Michel Lallement, Professeur du Conservatoire national des arts et métiers (CNAM), titulaire de la chaire d’Analyse sociologique du travail, de l’emploi et des organisations et membre du Laboratoire interdisciplinaire pour la sociologie économique (CNRS). Michel Lallement a publié notamment « L’âge du faire. Hacking, travail, anarchie » (Seuil, 2015), un essai qui s’appuie sur une enquête de plusieurs mois en immersion dans des communautés de hackers.

 Lire l’interview de Michel Lallement, réalisée par Laurent Etre, « L’émancipation sociale passe par un usage critique du numérique », L‘Huma dimanche, 3 au 9 mars 2016.

3 - Le numérique, un nouveau matérialisme ?

Avec Milad Doueihi (25 mai 2016 )

Au début des années 70, les sociologues Daniel Bell et Alain Touraine théorisent l’entrée dans une « société postindustrielle », dont la caractéristique essentielle, selon eux, se trouve dans la subordination du matériel (matières-premières et machines) à l’immatériel (information et connaissance). Aujourd’hui encore, la culture numérique est régulièrement associée à l’idée d’une dématérialisation de nos activités, à commencer par la production des biens et des services. Certains s’en réjouissent, d’autres s’en alarment. Mais quelle est la validité, la pertinence de cette idée ?

Plus qu’une entrée dans un âge de l’immatériel, la culture numérique n’est-elle pas surtout synonyme de nouveaux rapports entre l’homme et la machine, où celle-ci apprend de l’humain et, du coup, le façonne ? Un tel « matérialisme numérique » n’a rien d’inquiétant, du moment qu’il fonctionne en lien avec un nouvel humanisme, capable de nous prémunir contre les tendances visant la réduction du numérique comme lieu de sociabilité à la pure calculabilité de l’informatique.

C’est à cet effort que nous convie le philosophe Milad Doueihi. Historien des religions, devenu expert du numérique en quelque sorte «par accident», il développe depuis des années une réflexion originale pour cerner les mutations culturelles induites par nos activités en ligne.

 Milad Doueihi historien des religions, auteur notamment de « Pour un humanisme numérique » (Seuil, 2011)

Lire l’interview de Milad Doueihi réalisée par Laurent Etre, « L’humanisme numérique vise à repérer ce qui peut être conservé de l’humanisme classique », L’Huma dimanche, 19 au 25 mai 2016.

4 - Quelle alliance de classe pour la révolution informationnelle ?

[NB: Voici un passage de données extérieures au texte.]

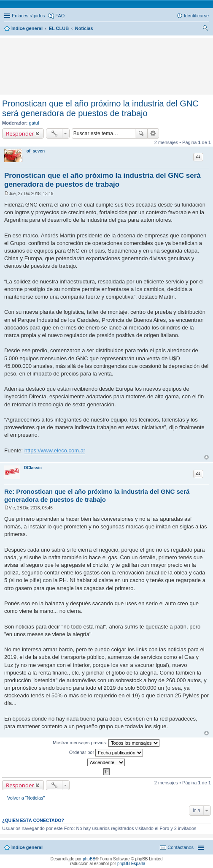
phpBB (89, 859)
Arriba (206, 457)
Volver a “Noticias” (26, 798)
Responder (20, 133)
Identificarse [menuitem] (196, 16)
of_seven (35, 151)
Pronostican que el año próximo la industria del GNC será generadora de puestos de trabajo (100, 108)
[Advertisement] (57, 53)
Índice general (27, 847)
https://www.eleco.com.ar (55, 450)
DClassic (33, 468)
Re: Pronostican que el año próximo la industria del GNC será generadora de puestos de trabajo (97, 495)
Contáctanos (181, 847)
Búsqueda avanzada (153, 133)
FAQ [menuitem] (60, 16)
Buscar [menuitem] (205, 29)
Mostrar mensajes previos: (106, 743)
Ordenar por (106, 753)
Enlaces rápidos (28, 16)
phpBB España (131, 863)
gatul (34, 123)
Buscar (141, 133)
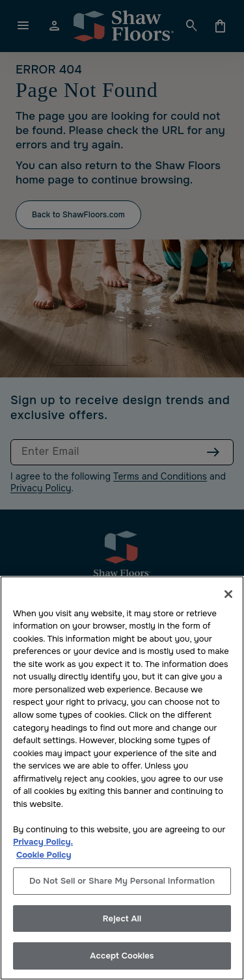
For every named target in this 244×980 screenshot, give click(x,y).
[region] (122, 778)
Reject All (122, 918)
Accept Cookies (122, 955)
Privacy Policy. (43, 841)
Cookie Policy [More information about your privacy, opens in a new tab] (44, 854)
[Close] (228, 594)
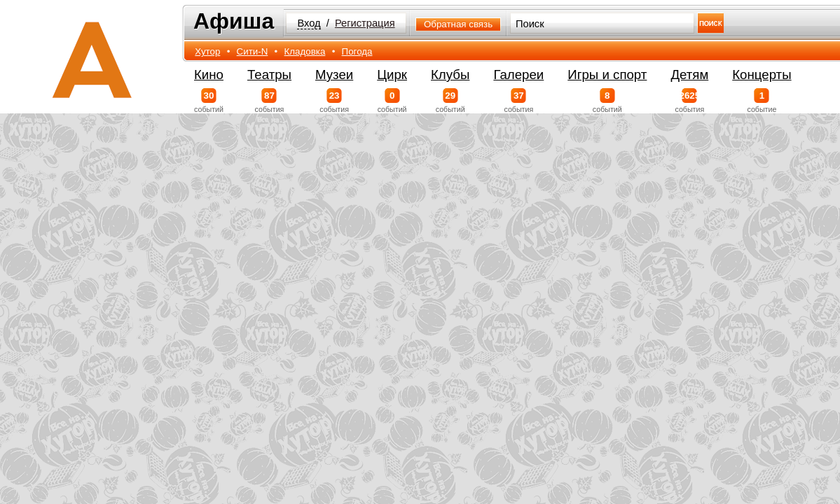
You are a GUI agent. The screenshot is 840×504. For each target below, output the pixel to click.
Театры (269, 74)
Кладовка (305, 51)
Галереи (518, 74)
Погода (357, 51)
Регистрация (365, 23)
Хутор (207, 51)
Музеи (334, 74)
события (269, 101)
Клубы (450, 74)
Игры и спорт (607, 74)
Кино (209, 74)
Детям (689, 74)
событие (762, 101)
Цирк (392, 74)
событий (209, 101)
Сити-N (252, 51)
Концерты (762, 74)
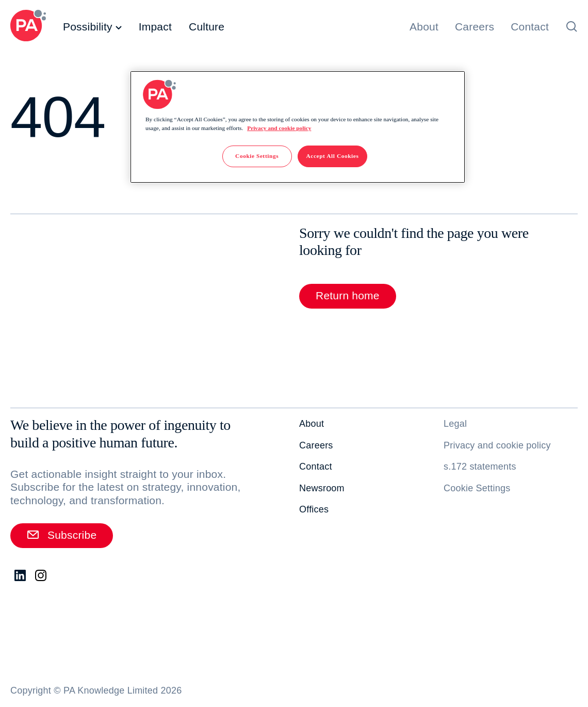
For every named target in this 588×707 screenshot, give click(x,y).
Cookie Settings (477, 488)
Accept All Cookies (333, 156)
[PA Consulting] (28, 27)
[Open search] (571, 26)
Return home (348, 295)
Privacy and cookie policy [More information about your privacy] (279, 128)
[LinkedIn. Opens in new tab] (21, 576)
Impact (155, 26)
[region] (298, 127)
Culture (206, 26)
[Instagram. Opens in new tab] (41, 576)
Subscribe (61, 535)
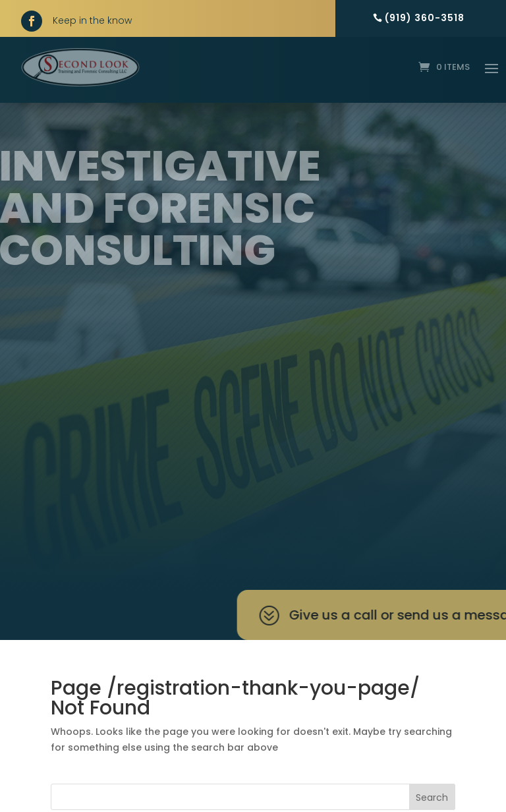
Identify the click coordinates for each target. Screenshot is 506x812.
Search (432, 798)
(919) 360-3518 (424, 18)
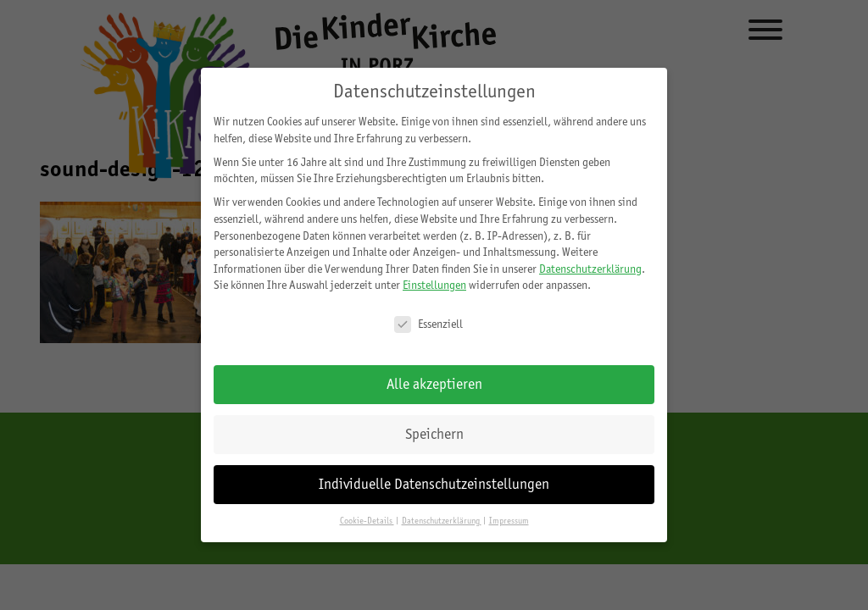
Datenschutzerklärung (590, 269)
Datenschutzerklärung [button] (442, 520)
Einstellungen (434, 285)
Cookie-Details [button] (367, 520)
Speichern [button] (434, 434)
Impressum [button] (509, 520)
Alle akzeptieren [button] (434, 384)
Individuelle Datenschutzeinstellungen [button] (434, 484)
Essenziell (428, 324)
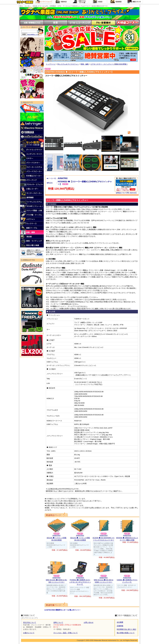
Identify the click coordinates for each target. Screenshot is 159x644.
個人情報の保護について (126, 633)
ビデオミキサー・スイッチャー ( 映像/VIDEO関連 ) (109, 64)
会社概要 (120, 622)
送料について (58, 622)
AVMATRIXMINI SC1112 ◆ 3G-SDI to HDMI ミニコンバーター (104, 580)
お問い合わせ (88, 622)
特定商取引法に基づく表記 (126, 629)
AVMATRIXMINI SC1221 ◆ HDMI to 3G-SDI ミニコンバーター (56, 580)
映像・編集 (84, 64)
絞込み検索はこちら (33, 34)
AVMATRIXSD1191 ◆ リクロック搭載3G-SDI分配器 (56, 538)
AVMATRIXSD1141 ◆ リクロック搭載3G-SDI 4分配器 (80, 538)
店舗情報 (120, 626)
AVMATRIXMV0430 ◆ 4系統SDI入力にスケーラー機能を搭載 (127, 538)
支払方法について (30, 622)
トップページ (50, 64)
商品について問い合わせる (126, 193)
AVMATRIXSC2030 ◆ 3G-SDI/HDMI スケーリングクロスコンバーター (104, 538)
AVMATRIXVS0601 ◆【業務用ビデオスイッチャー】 (127, 580)
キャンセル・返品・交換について (66, 633)
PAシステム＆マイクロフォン (68, 64)
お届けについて (29, 633)
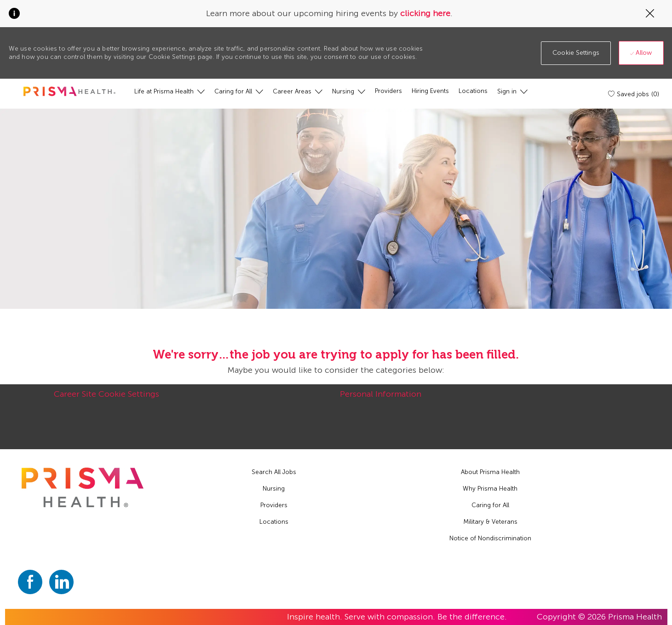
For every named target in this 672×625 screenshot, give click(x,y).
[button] (576, 53)
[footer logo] (82, 487)
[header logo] (69, 91)
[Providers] (388, 91)
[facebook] (30, 582)
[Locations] (473, 91)
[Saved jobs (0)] (634, 94)
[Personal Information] (380, 399)
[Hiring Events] (430, 91)
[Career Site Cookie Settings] (106, 399)
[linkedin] (61, 582)
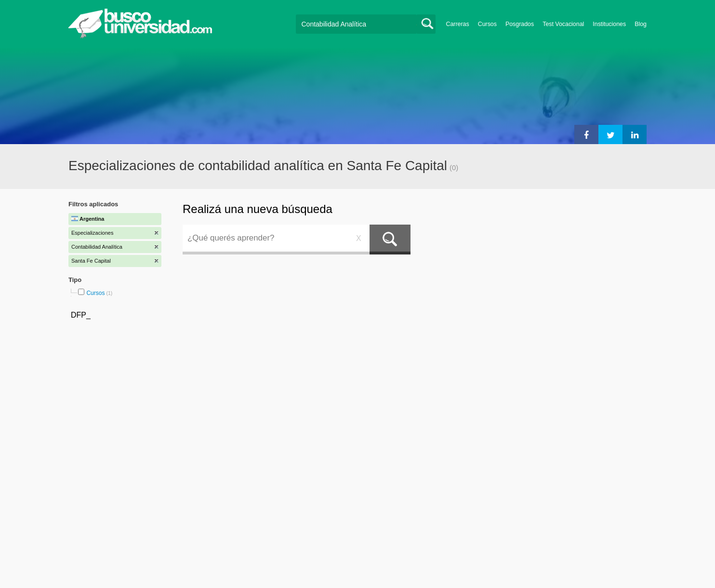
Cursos (487, 24)
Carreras (458, 24)
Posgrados (519, 24)
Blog (640, 24)
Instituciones (609, 24)
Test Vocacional (563, 24)
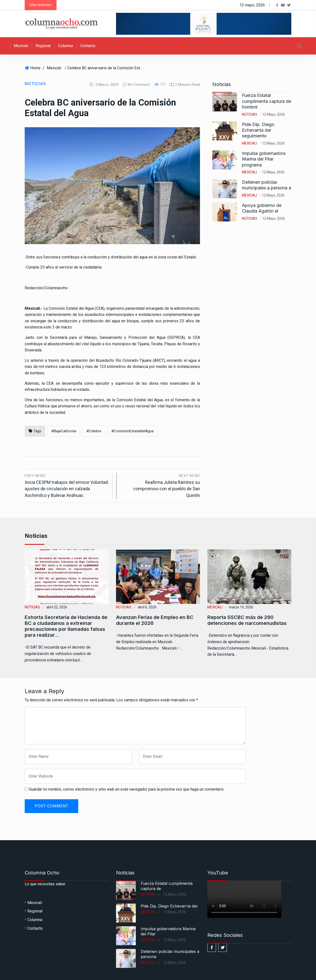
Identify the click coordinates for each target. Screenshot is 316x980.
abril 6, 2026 (147, 607)
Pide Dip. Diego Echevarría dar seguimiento (258, 130)
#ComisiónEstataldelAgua (132, 431)
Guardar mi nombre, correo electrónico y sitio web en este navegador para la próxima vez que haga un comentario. (126, 789)
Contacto (88, 46)
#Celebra (94, 431)
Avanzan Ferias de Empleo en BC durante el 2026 (155, 620)
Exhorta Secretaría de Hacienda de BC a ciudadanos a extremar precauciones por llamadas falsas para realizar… (66, 626)
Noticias (35, 83)
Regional (43, 46)
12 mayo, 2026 (273, 115)
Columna (65, 46)
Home (35, 68)
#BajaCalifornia (64, 431)
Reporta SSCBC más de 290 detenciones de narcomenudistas (247, 620)
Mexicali (21, 46)
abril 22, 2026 (57, 607)
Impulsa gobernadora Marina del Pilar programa (263, 159)
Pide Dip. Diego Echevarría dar (169, 906)
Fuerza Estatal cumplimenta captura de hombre (267, 101)
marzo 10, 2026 (241, 607)
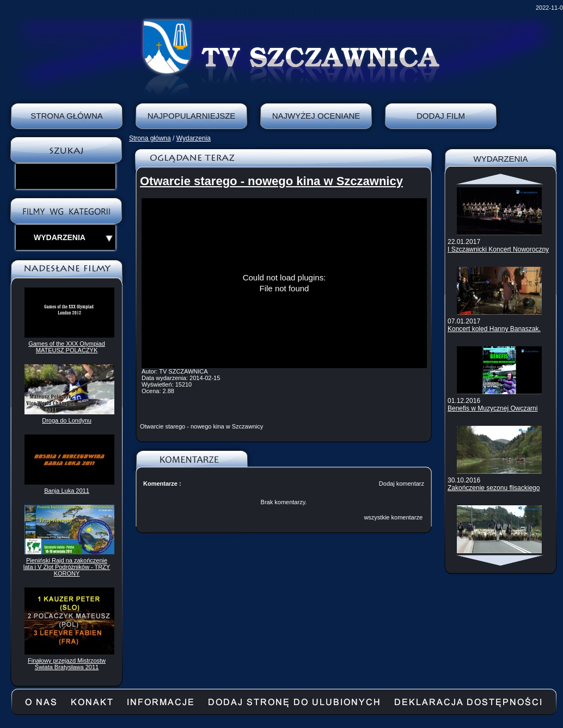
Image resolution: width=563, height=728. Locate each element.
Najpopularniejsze (192, 115)
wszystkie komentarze (393, 517)
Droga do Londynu (66, 420)
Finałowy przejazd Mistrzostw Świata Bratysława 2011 (66, 664)
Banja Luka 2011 (66, 491)
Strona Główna (66, 115)
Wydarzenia (193, 138)
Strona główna (150, 138)
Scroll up (500, 179)
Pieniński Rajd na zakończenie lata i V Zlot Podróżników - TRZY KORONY (66, 567)
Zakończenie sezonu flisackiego (493, 488)
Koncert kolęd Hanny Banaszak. (494, 329)
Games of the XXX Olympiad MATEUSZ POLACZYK (66, 347)
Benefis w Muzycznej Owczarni (492, 408)
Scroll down (500, 560)
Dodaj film (440, 115)
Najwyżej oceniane (316, 115)
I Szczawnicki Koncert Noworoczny (498, 249)
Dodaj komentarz (401, 484)
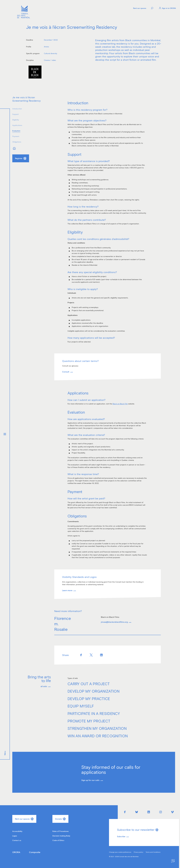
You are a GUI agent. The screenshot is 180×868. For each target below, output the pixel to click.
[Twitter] (91, 655)
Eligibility (16, 120)
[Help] (173, 861)
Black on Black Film (120, 404)
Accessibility (17, 831)
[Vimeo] (172, 812)
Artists (46, 46)
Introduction (17, 108)
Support (15, 114)
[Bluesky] (136, 812)
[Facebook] (81, 655)
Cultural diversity (50, 53)
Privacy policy (138, 852)
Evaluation (16, 131)
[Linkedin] (101, 655)
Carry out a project (88, 684)
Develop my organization (94, 691)
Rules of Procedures (60, 831)
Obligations (17, 142)
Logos (15, 836)
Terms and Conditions (153, 852)
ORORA (16, 852)
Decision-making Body (61, 836)
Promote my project (89, 721)
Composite (34, 852)
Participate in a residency (94, 713)
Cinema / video (50, 60)
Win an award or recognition (98, 736)
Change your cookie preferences (120, 852)
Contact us (17, 840)
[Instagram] (160, 812)
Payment (16, 136)
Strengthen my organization (97, 728)
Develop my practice (89, 699)
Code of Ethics (58, 840)
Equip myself (81, 706)
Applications (17, 125)
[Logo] (24, 12)
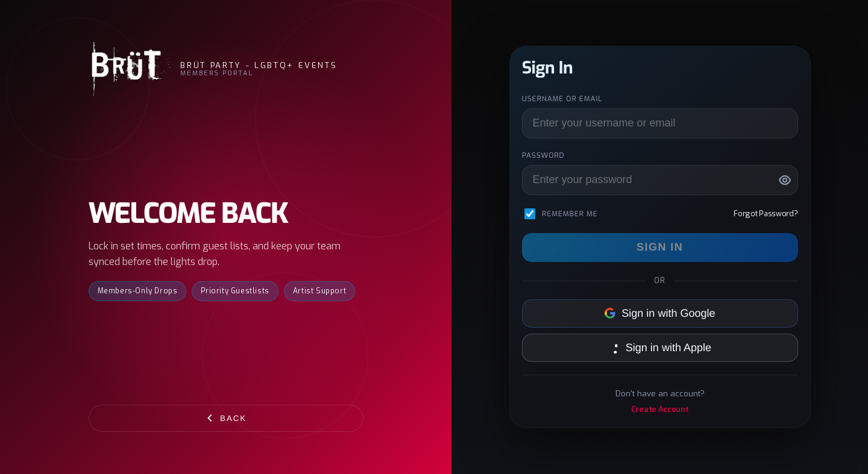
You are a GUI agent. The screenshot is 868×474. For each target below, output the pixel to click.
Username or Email (562, 99)
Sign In (659, 247)
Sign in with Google (660, 313)
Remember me (570, 214)
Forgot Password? (766, 213)
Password (543, 155)
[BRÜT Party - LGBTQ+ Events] (130, 69)
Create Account (660, 409)
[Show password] (785, 180)
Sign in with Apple (659, 348)
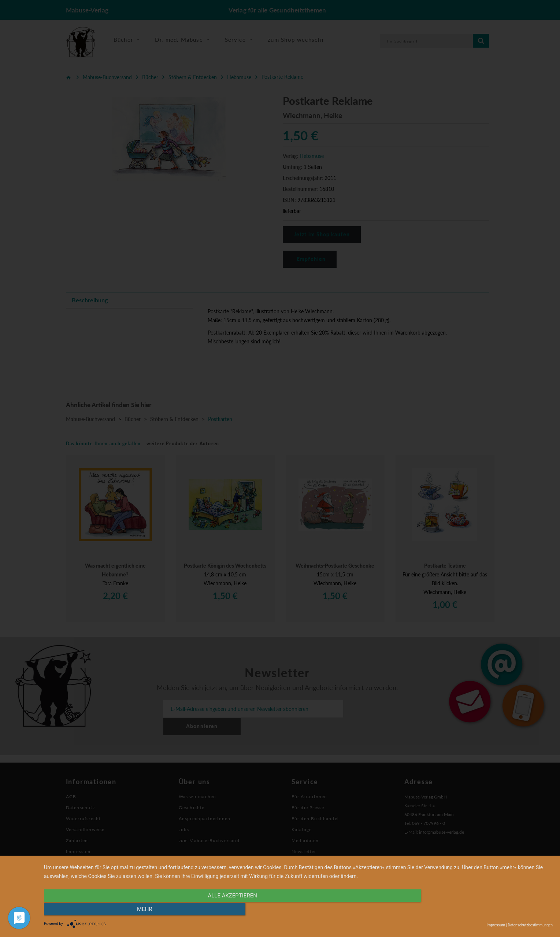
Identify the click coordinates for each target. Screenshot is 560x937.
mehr (476, 910)
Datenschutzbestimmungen (530, 925)
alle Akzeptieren (222, 910)
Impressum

Avec Jean Lojkine (28 septembre 2016)

La révolution informationnelle est riche de potentialités émancipatrices. Le partage de l’information, l’enrichissement de son contenu par les internautes au travers d’échanges non marchands entrent en conflit avec les critères capitalistes d’évaluation (rentabilité, productivité…).

Mais précisément pour cette raison, «le capitalisme a transformé ces possibilités de démocratie directe, de partage, de développement de la personnalité en une division élitiste entre une minorité de décideurs-concepteurs et une masse d’exécutants, même s’ils sont eux aussi très qualifiés», avance Jean Lojkine dans son dernier ouvrage.

Autrement dit, la concrétisation des potentialités émancipatrices de la révolution informationnelle n’a rien d’automatique. Il s’agit au contraire d’un combat politique de longue haleine. Et celui-ci suppose la construction d’une nouvelle alliance de classe, à partir de l’analyse des clivages qui traversent le monde du travail. Ces mêmes clivages que d’aucuns, à l’instar du théoricien du «capitalisme cognitif», Toni Negri, tentent d’escamoter en se référant au concept ambigu de «multitude»…

Jean Lojkine, sociologue, qui a publié « La révolution informationnelle et les mouvements sociaux » (éditions du Bord de l’eau, 2016).

Interview Jean Lojkine réalisée par Laurent Etre, « Une informatisation alternative est possible ! », L‘Huma dimanche, 15 au 21 sept. 2016.